▸ **EXERCISE TASK A**: In the article on Greece's debt crisis, in which city are the 18 finance ministers meeting at the end of the week?
▸ **EXERCISE TASK B**: Continue the article on Greece's debt crisis, picking up right after its final sentence.

▸ **EXCERPT PROVIDED**:
Photograph: Alkis Konstantinidis/Reuters
The head of the Eurogroup of finance ministers has said Greece is
running out of money as hopes of a deal to end the country’s worsening
debt crisis by the end of this week have again been dashed.
Sources in Brussels said there was no prospect of concluding
negotiations between the Syriza-led coalition in Athens and its
creditors by the time the 18 finance ministers meet in Riga at the end
of this week.
On a fresh day of turmoil, Greek shares and bonds came under heavy
selling pressure and local authorities reacted furiously to the
sequestering of their spare funds by the central bank in order to pay
the day-to-day bills of the central government.
Jeroen Dijsselbloem, the Dutch finance minister and leader of the
Eurogroup, said he still expected a deal to be struck in the coming
weeks and that it was in the interests of the eurozone for Greece to
remain in the currency bloc.
Brussels wants Greece to agree to stick broadly to deeply unpopular
economic policies in return for receiving fresh financial support worth
more than €7bn, which would allow it to avoid defaulting on debt
repayments. Talks with Athens, however, have proved difficult.
If Greece leaves the eurozone “you get very dangerous instability,”
Dijsselbloem told the broadcaster RTL. “It’s in the interests of Greece
and the eurozone as a whole to avoid that.”
“The money is starting to run out,” he added.
Financial markets were rattled by reports that the European Central Bank was
losing patience with Athens and preparing to limit the help it has been
providing to keep Greek banks afloat. Interest rates on five-year Greek
bonds, seen as a benchmark of investor confidence, rose to record highs
and are at levels that signal expectations of a debt default or
writedown. The Greek stock market closed more than 3% down, at its
lowest level since 2012.
Eirini Tsekeridou, a fixed income analyst at Julius Baer, said: “We
still believe that in the end, the Greek government will agree to the
terms of the creditors regarding taxes, pensions, privatisations etc in
order for the next tranche of €7.2bn to be released.

▸ **DATA**:

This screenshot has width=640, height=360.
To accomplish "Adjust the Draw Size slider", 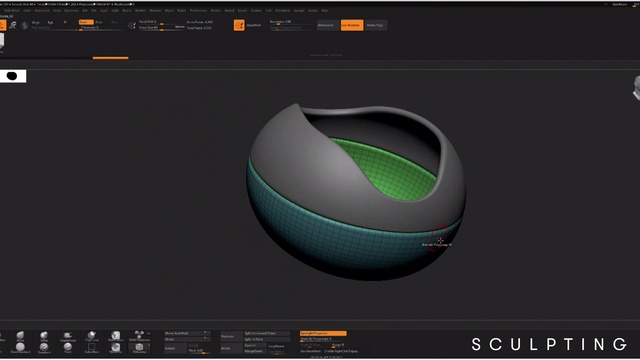I will [x=162, y=28].
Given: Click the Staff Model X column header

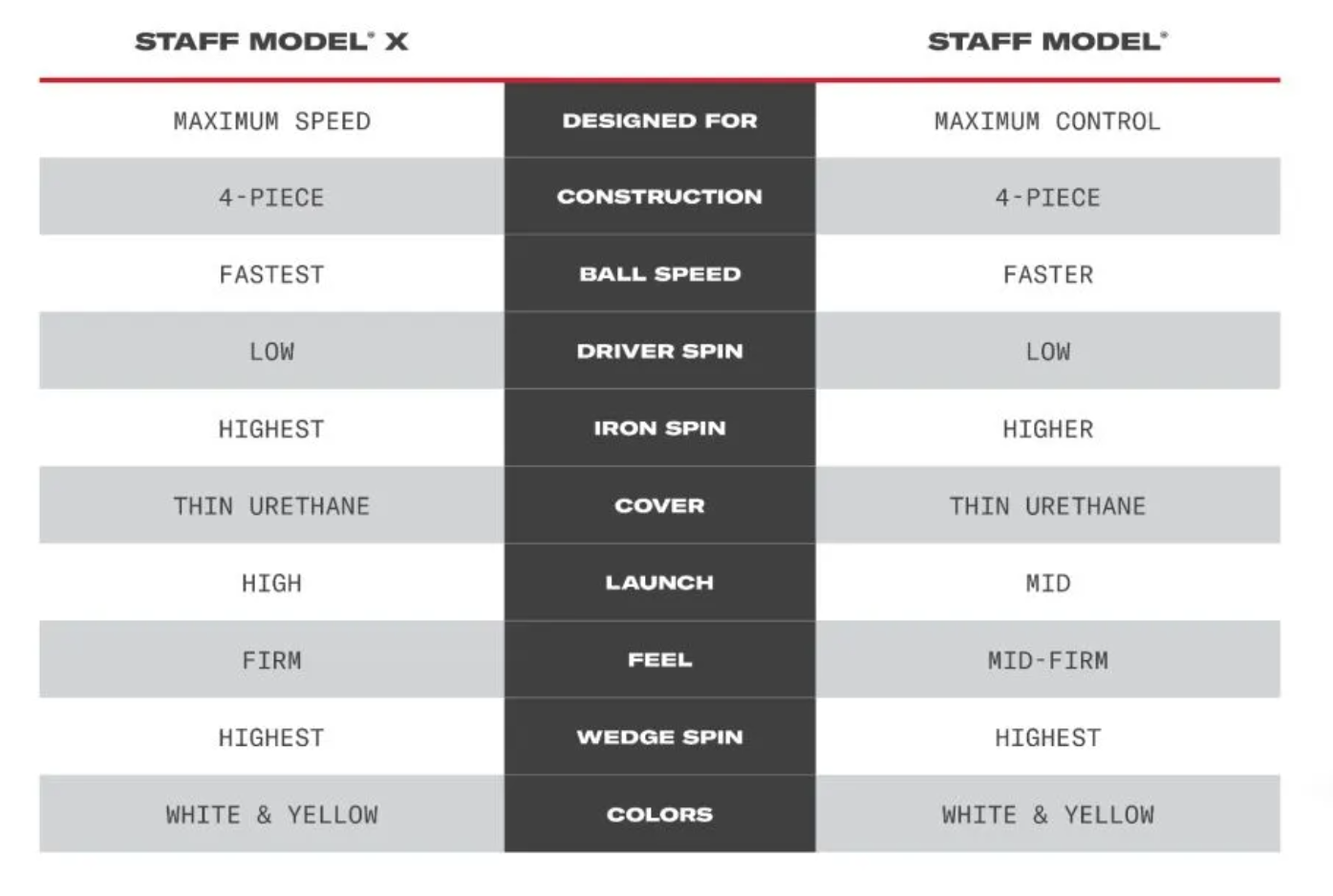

▸ **REPLY A**: Riga

▸ **REPLY B**:
“Although we regard a Greek exit from the eurozone as unlikely and with
limited contagion risk towards the rest of the eurozone, we avoid
holding Greek debt at this juncture due to the high political
instability.”
Mayors attending an emergency meeting of the Central Union of Greek
Municipalities (KEDE) hurled abuse at the deputy finance minister,
Dimitris Mardas, when he announced that the “internal loan” to the
central bank would be enforced for at least two months.
“Is this your democracy?” protesters shouted. Media outlets quoted
several of the mayors as telling Mardas: “The money is ours and we will
do what we want with it.”
Municipalities are demanding that the order be immediately revoked, but
the Bank of Greece has been told to use the reserves to help cover
Greece’s looming debt repayments and wage and pension bills.
KEDE, which is expected to meet in emergency session for several hours
yet, said it would hit back with a series of protests and demonstrations
and take the case to Greece’s supreme court.
The chairman of the White House council of economic advisers has warned
that the world economy would be badly hit if Greece were to crash out of
the single currency.
In an interview with Reuters in Berlin, Jason Furman swept aside the
notion that a so-called Grexit could be contained easily. “A Greek exit
would not just be bad for the Greek economy, it would be taking a very
large and unnecessary risk with the global economy just when a lot of
things are starting to go right,” he said.